Element and text location data

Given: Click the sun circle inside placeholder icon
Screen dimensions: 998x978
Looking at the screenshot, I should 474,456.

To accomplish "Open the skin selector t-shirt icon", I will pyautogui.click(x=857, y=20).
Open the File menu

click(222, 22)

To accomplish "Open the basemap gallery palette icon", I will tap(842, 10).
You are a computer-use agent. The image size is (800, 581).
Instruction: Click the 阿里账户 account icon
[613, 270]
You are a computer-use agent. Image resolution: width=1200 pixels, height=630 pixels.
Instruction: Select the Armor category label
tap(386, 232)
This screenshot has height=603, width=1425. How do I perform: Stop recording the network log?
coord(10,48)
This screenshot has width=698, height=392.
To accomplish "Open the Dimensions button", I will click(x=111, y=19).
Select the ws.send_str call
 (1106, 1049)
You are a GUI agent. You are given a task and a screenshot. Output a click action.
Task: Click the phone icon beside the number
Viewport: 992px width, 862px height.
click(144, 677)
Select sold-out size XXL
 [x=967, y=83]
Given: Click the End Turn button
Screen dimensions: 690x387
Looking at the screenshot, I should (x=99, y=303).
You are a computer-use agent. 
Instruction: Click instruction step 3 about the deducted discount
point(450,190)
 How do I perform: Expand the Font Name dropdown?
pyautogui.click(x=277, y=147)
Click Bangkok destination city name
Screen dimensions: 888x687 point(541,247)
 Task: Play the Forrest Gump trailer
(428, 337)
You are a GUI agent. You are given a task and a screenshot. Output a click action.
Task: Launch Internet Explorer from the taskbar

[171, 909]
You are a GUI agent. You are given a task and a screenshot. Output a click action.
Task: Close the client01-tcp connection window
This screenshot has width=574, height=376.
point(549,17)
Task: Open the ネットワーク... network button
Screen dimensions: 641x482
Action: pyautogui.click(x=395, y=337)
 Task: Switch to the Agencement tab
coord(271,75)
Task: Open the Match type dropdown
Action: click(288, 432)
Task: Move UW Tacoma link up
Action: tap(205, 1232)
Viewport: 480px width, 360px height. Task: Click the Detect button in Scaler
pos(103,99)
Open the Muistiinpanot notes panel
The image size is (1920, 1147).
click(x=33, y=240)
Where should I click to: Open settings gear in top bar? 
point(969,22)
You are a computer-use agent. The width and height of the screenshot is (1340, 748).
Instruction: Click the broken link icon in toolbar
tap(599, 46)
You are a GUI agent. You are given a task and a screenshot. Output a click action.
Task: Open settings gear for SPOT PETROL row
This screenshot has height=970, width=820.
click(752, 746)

_What you need to do_
Please express the stretch of the records above from the line containing "You are a computer-use agent. The width" through the end of the records as a two-column CSV with the columns "prompt" and "response", one row per record. Put each record's text and its answer in one quoted field each, with line breaks turned into spaces.

_Response to this task_
prompt,response
"You are a computer-use agent. The width and height of the screenshot is (1340, 748). Instruction: Click the broken link icon in toolbar","tap(599, 46)"
"You are a GUI agent. You are given a task and a screenshot. Output a click action. Task: Open settings gear for SPOT PETROL row This screenshot has height=970, width=820.","click(752, 746)"